> [WHAT TO PRODUCE]
Reproduce the following lines without any changes.

(Lines of data)
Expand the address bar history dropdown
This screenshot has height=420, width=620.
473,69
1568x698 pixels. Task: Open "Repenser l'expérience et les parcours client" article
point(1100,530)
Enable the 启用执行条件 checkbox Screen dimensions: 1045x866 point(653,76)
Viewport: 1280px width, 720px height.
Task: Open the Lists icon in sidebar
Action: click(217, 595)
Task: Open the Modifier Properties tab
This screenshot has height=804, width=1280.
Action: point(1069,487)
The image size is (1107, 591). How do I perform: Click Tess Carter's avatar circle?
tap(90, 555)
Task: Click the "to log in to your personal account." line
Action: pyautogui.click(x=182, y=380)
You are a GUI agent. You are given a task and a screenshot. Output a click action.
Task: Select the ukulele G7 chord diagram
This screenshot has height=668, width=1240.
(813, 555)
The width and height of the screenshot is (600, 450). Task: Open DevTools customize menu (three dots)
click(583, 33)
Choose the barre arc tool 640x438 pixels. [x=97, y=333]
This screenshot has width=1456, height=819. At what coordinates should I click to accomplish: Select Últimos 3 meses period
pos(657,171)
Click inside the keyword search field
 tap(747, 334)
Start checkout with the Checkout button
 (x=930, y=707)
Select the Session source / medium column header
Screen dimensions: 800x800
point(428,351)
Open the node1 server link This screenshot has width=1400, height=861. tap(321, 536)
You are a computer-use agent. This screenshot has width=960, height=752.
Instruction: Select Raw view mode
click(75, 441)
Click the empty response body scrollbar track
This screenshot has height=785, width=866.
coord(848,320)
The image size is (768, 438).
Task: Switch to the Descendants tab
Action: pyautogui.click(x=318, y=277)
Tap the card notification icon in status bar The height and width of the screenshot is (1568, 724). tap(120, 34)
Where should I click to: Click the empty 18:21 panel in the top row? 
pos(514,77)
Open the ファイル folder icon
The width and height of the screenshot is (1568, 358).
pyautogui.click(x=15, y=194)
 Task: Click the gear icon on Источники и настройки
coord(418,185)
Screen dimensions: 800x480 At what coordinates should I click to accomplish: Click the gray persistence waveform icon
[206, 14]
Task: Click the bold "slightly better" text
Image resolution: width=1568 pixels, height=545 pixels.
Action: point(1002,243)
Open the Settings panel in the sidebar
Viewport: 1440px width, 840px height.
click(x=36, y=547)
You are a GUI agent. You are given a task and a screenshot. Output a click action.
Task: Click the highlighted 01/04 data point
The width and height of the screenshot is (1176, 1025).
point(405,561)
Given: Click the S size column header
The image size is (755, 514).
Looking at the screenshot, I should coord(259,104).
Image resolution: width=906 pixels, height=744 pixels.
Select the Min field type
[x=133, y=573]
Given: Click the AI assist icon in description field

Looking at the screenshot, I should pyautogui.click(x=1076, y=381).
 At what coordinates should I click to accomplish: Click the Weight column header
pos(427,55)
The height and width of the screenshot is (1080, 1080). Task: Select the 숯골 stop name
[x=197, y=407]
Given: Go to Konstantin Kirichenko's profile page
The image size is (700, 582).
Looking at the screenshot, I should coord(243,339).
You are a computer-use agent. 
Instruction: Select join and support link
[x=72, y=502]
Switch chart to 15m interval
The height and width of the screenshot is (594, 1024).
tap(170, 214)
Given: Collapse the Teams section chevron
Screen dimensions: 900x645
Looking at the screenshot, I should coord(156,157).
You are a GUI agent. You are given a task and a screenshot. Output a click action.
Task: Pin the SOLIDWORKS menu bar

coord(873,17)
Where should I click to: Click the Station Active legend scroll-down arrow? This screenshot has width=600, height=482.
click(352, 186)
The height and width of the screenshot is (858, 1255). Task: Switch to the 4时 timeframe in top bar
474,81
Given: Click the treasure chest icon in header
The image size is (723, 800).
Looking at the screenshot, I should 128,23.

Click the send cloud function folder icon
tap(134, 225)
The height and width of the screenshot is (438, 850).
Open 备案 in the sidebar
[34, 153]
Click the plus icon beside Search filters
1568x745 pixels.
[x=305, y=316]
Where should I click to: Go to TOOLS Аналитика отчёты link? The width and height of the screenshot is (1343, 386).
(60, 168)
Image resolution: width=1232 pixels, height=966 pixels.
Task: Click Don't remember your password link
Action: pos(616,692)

> [CORRECT RESPONSE]
Expand the address bar history dropdown
This screenshot has height=420, width=620.
473,69
1568x698 pixels. Task: Open "Repenser l'expérience et les parcours client" article
point(1100,530)
Enable the 启用执行条件 checkbox Screen dimensions: 1045x866 point(653,76)
Viewport: 1280px width, 720px height.
Task: Open the Lists icon in sidebar
Action: click(217, 595)
Task: Open the Modifier Properties tab
This screenshot has height=804, width=1280.
Action: point(1069,487)
The image size is (1107, 591). How do I perform: Click Tess Carter's avatar circle?
tap(90, 555)
Task: Click the "to log in to your personal account." line
Action: pyautogui.click(x=182, y=380)
You are a GUI agent. You are given a task and a screenshot. Output a click action.
Task: Select the ukulele G7 chord diagram
This screenshot has height=668, width=1240.
(813, 555)
The width and height of the screenshot is (600, 450). Task: Open DevTools customize menu (three dots)
click(583, 33)
Choose the barre arc tool 640x438 pixels. [x=97, y=333]
This screenshot has width=1456, height=819. At what coordinates should I click to accomplish: Select Últimos 3 meses period
pos(657,171)
Click inside the keyword search field
 tap(747, 334)
Start checkout with the Checkout button
 (x=930, y=707)
Select the Session source / medium column header
Screen dimensions: 800x800
point(428,351)
Open the node1 server link This screenshot has width=1400, height=861. tap(321, 536)
You are a computer-use agent. This screenshot has width=960, height=752.
Instruction: Select Raw view mode
click(75, 441)
Click the empty response body scrollbar track
This screenshot has height=785, width=866.
coord(848,320)
The image size is (768, 438).
Task: Switch to the Descendants tab
Action: pyautogui.click(x=318, y=277)
Tap the card notification icon in status bar The height and width of the screenshot is (1568, 724). tap(120, 34)
Where should I click to: Click the empty 18:21 panel in the top row? 
pos(514,77)
Open the ファイル folder icon
The width and height of the screenshot is (1568, 358).
pyautogui.click(x=15, y=194)
 Task: Click the gear icon on Источники и настройки
coord(418,185)
Screen dimensions: 800x480 At what coordinates should I click to accomplish: Click the gray persistence waveform icon
[206, 14]
Task: Click the bold "slightly better" text
Image resolution: width=1568 pixels, height=545 pixels.
Action: point(1002,243)
Open the Settings panel in the sidebar
Viewport: 1440px width, 840px height.
click(x=36, y=547)
You are a GUI agent. You are given a task and a screenshot. Output a click action.
Task: Click the highlighted 01/04 data point
The width and height of the screenshot is (1176, 1025).
point(405,561)
Given: Click the S size column header
The image size is (755, 514).
Looking at the screenshot, I should coord(259,104).
Image resolution: width=906 pixels, height=744 pixels.
Select the Min field type
[x=133, y=573]
Given: Click the AI assist icon in description field

Looking at the screenshot, I should pyautogui.click(x=1076, y=381).
 At what coordinates should I click to accomplish: Click the Weight column header
pos(427,55)
The height and width of the screenshot is (1080, 1080). Task: Select the 숯골 stop name
[x=197, y=407]
Given: Go to Konstantin Kirichenko's profile page
The image size is (700, 582).
Looking at the screenshot, I should coord(243,339).
You are a computer-use agent. 
Instruction: Select join and support link
[x=72, y=502]
Switch chart to 15m interval
The height and width of the screenshot is (594, 1024).
tap(170, 214)
Given: Collapse the Teams section chevron
Screen dimensions: 900x645
Looking at the screenshot, I should coord(156,157).
You are a GUI agent. You are given a task and a screenshot. Output a click action.
Task: Pin the SOLIDWORKS menu bar

coord(873,17)
Where should I click to: Click the Station Active legend scroll-down arrow? This screenshot has width=600, height=482.
click(352, 186)
The height and width of the screenshot is (858, 1255). Task: Switch to the 4时 timeframe in top bar
474,81
Given: Click the treasure chest icon in header
The image size is (723, 800).
Looking at the screenshot, I should 128,23.

Click the send cloud function folder icon
tap(134, 225)
The height and width of the screenshot is (438, 850).
Open 备案 in the sidebar
[34, 153]
Click the plus icon beside Search filters
1568x745 pixels.
[x=305, y=316]
Where should I click to: Go to TOOLS Аналитика отчёты link? The width and height of the screenshot is (1343, 386).
(60, 168)
Image resolution: width=1232 pixels, height=966 pixels.
Task: Click Don't remember your password link
Action: pos(616,692)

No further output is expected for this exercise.